Cobolt (version 1.0.1) is another Python package designed for single-cell data analysis from joint-modality platforms, utilizing a multimodal variational autoencoder. The number of latent dimensions was set to 30, and a learning rate of 0.002 was applied, per recommendations found in the Cobolt GitHub repository.

Benchmarking batch effect correction methods on scRNA-seq and scATAC-seq data

Several methods, such as scVI and PeakVI, incorporate batch correction during the dimensionality reduction phase. In contrast, other approaches like Harmony, Scanorama and FastMNN mitigate batch effects during a post-processing stage; SnapATAC2 falls under this category. We initially utilized SnapATAC2’s dimensionality reduction algorithm to generate cell embeddings and subsequently applied various algorithms for batch effect correction. These outcomes were then compared with alternative methods that either directly address batch effects in the raw data based on batch labels or operate on the cell embeddings. Evaluation metrics, as detailed in ‘Benchmarking metrics’, were used to assess the performance of these various approaches. We leveraged the ‘scib-pipeline’43 to conduct this analysis on four distinct scRNA-seq datasets. Additionally, we included two scATAC-seq datasets, GSE194122 and Zemke_human, to specifically evaluate the performance of batch effect correction methods in scATAC-seq contexts.

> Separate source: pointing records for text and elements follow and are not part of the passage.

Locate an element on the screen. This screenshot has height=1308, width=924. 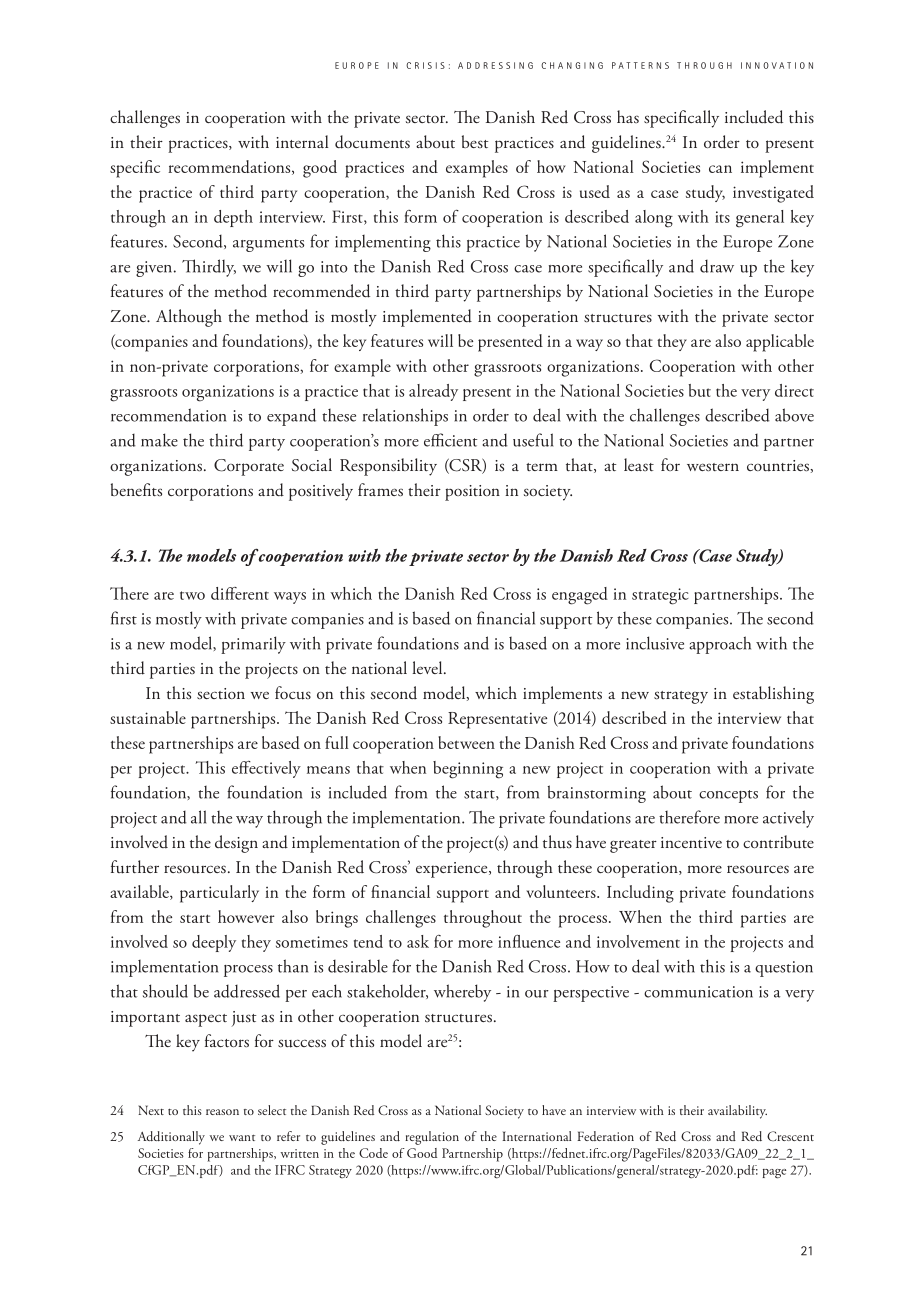
level is located at coordinates (428, 667).
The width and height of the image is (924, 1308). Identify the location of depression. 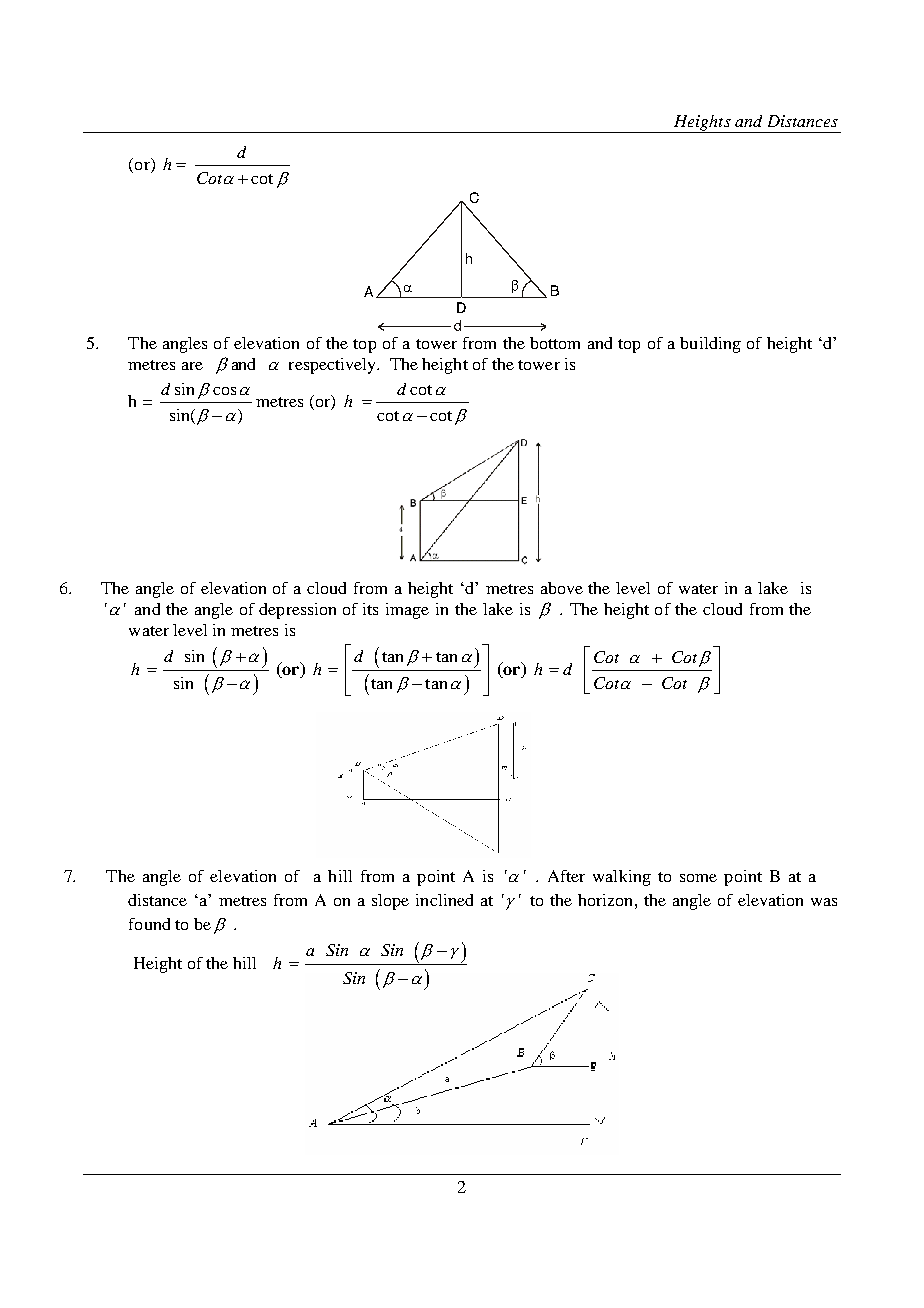
(297, 611).
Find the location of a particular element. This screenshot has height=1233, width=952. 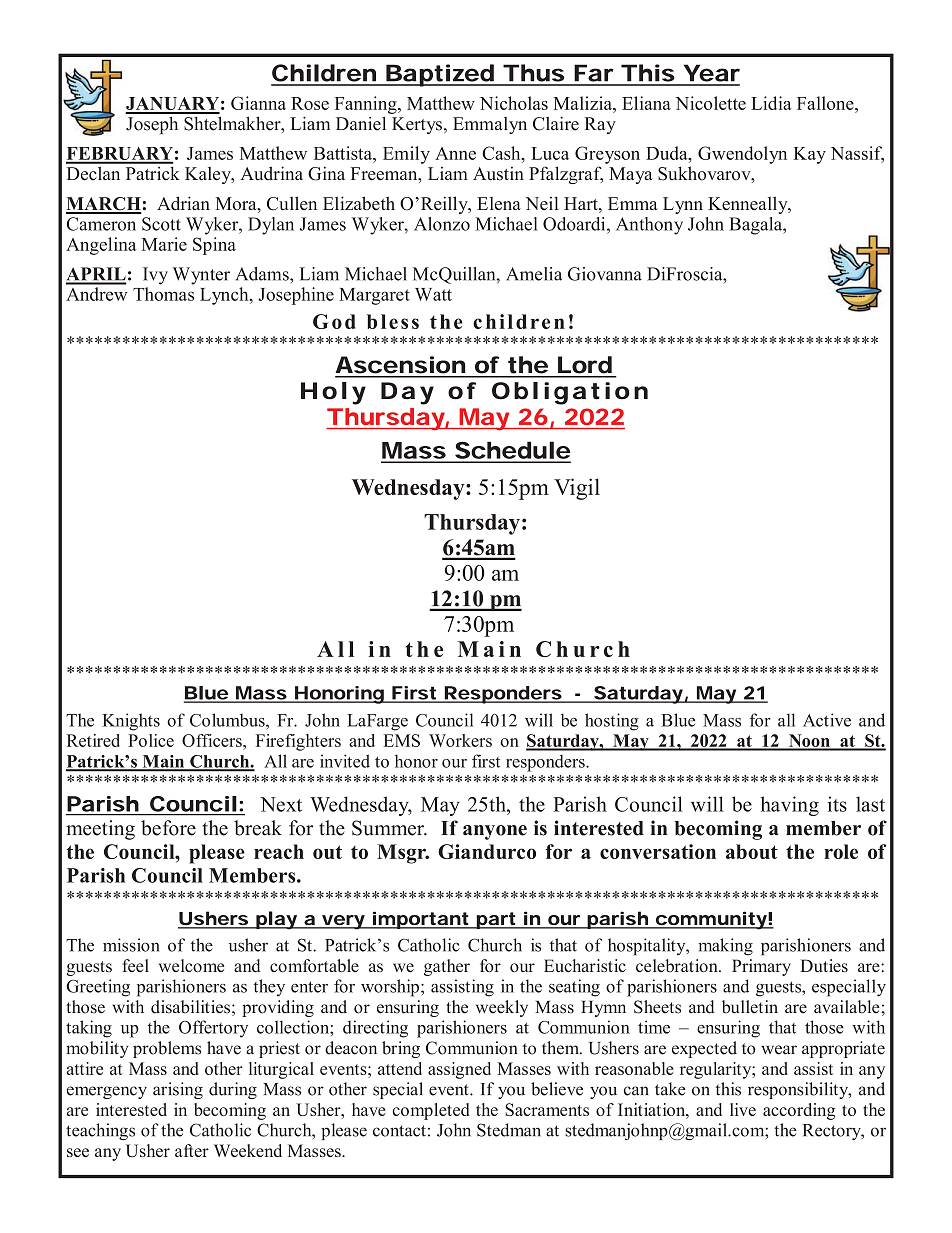

Gwendolyn is located at coordinates (742, 155).
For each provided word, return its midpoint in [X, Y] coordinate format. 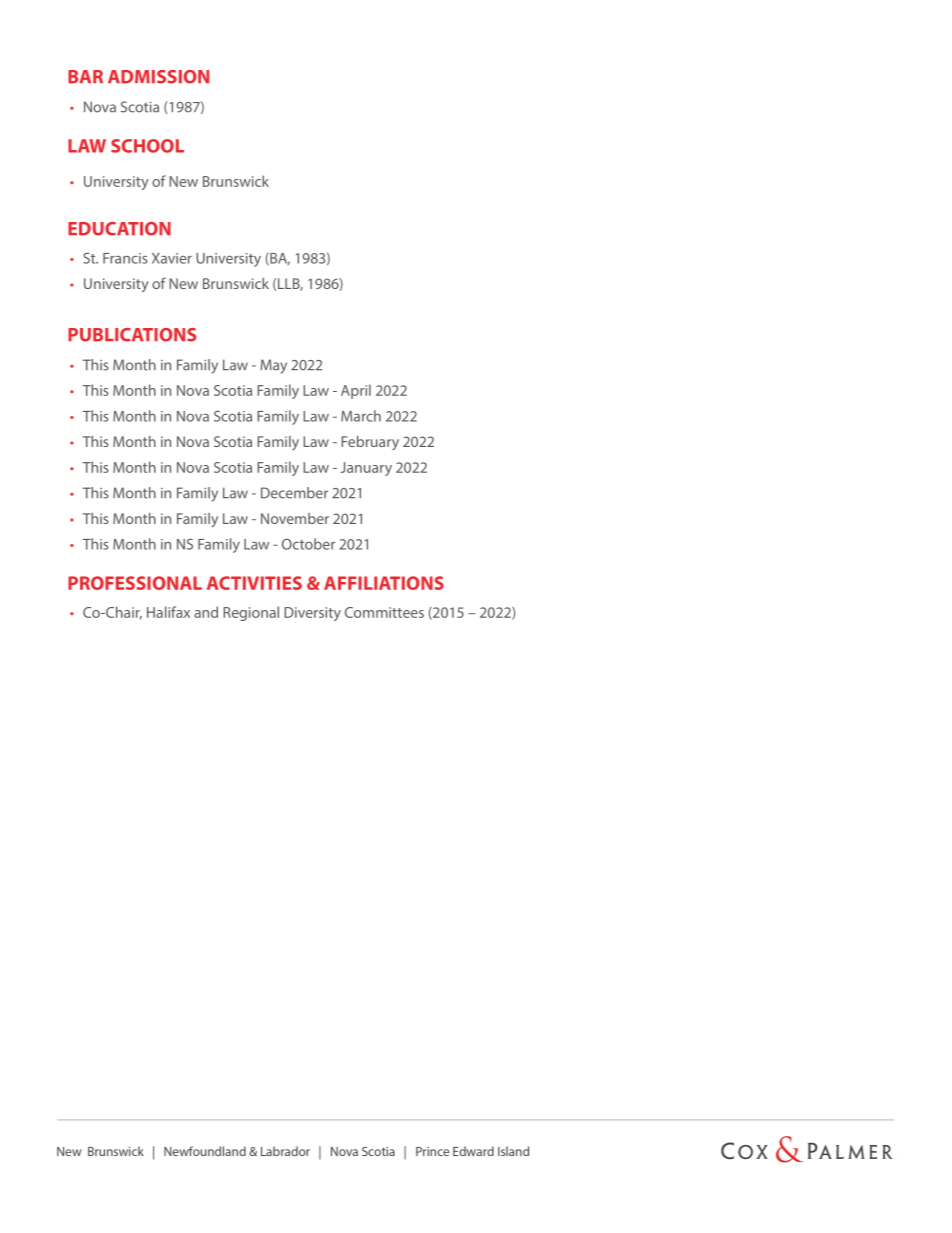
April [356, 391]
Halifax [168, 612]
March [361, 416]
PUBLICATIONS [132, 335]
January [366, 469]
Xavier [172, 258]
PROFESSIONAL [135, 583]
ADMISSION [158, 77]
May [274, 366]
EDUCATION [119, 229]
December [294, 493]
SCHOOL [147, 146]
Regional [251, 613]
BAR [85, 77]
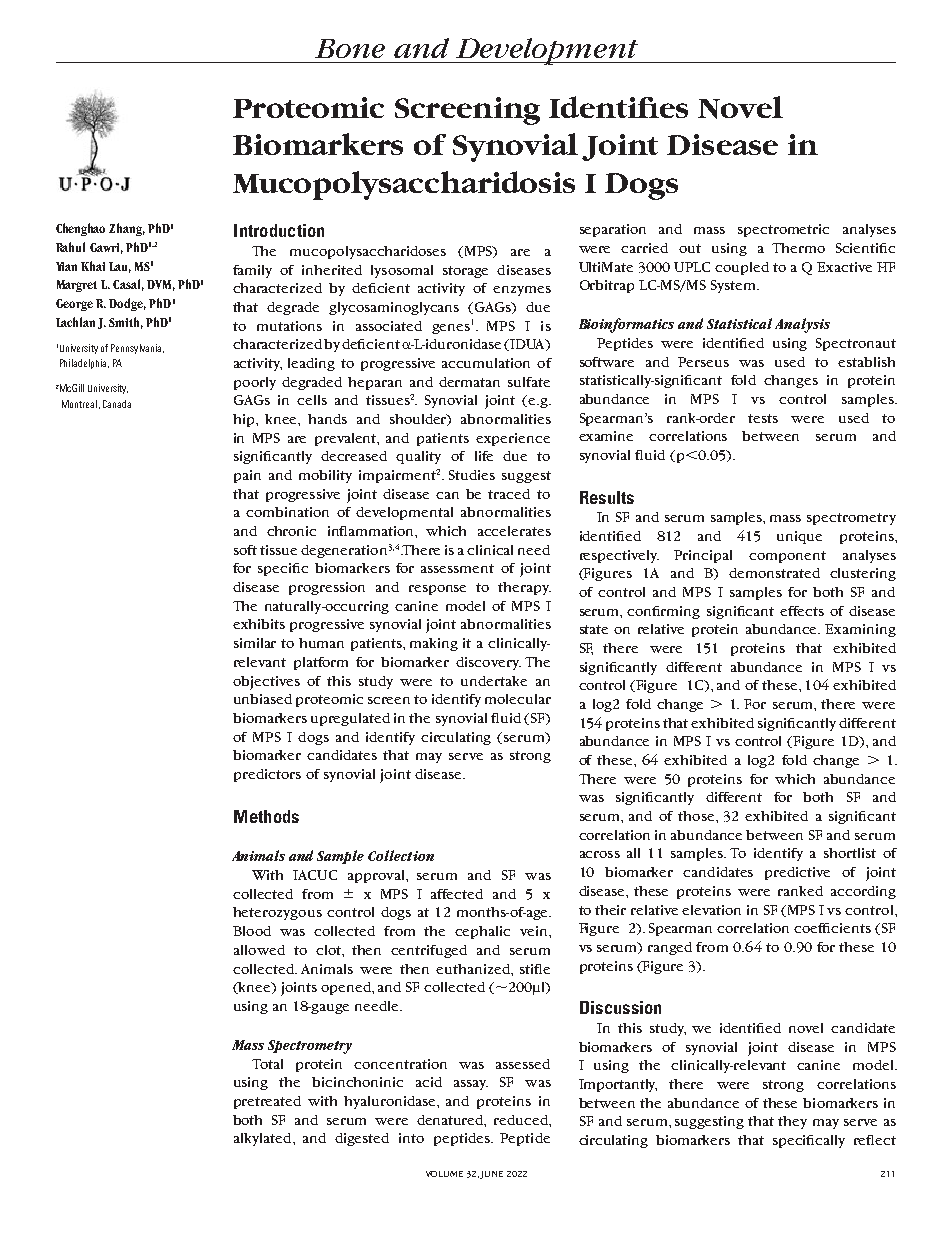  I want to click on Identifies, so click(618, 107).
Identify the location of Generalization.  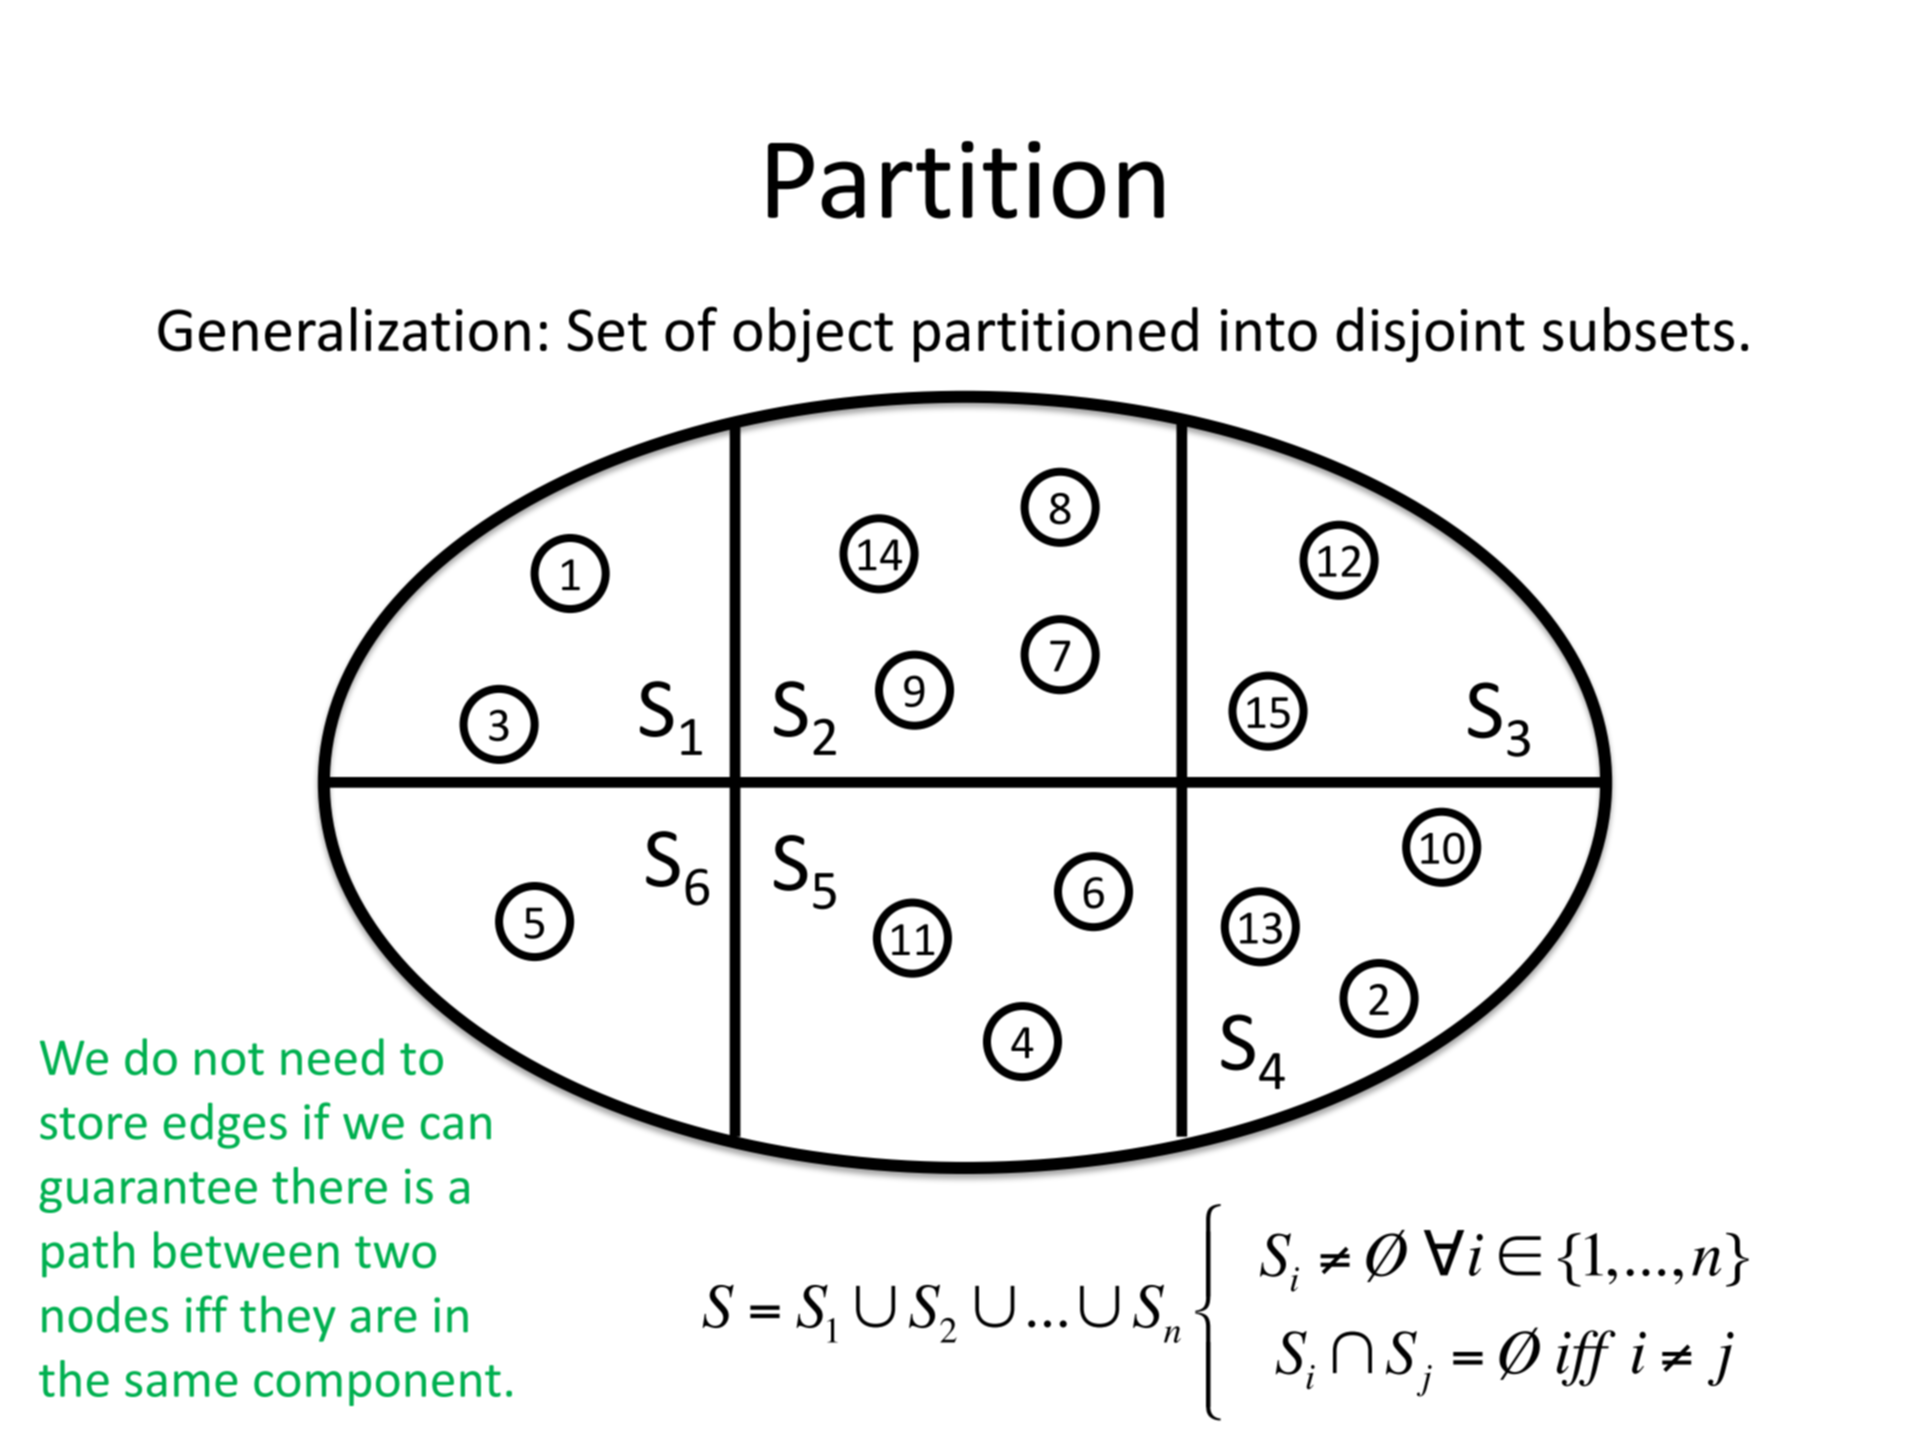
(344, 329).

Assessing SnapATAC2’s ability to detect rare cell types

To evaluate how effectively SnapATAC2 can identify rare cell types, we used synthetic human bone marrow datasets described earlier. Our focus was primarily on the CD8+ T cell population, which we strategically downsampled to make up various proportions of the total cell count, ranging from a scant 0.5% up to 15%. The CD8+ T cells were chosen for this experiment because their chromatin accessibility profiles are relatively similar to those of CD4+ T cells in the dataset. This characteristic presents a meaningful challenge for accurately distinguishing between the two cell types. Subsequently, we applied a range of dimensionality reduction algorithms to these altered datasets. The effectiveness of each method was assessed by calculating the ASW for the CD8+ T cell population based on their embeddings. Specifically, the silhouette width metric was used to quantify the separation between the CD8+ T cells and their closest neighboring cell population, thereby providing an insight into each algorithm’s capacity to differentiate this rare cell type effectively.

Reporting summary

Further information on research design is available in the Nature Portfolio Reporting Summary linked to this article.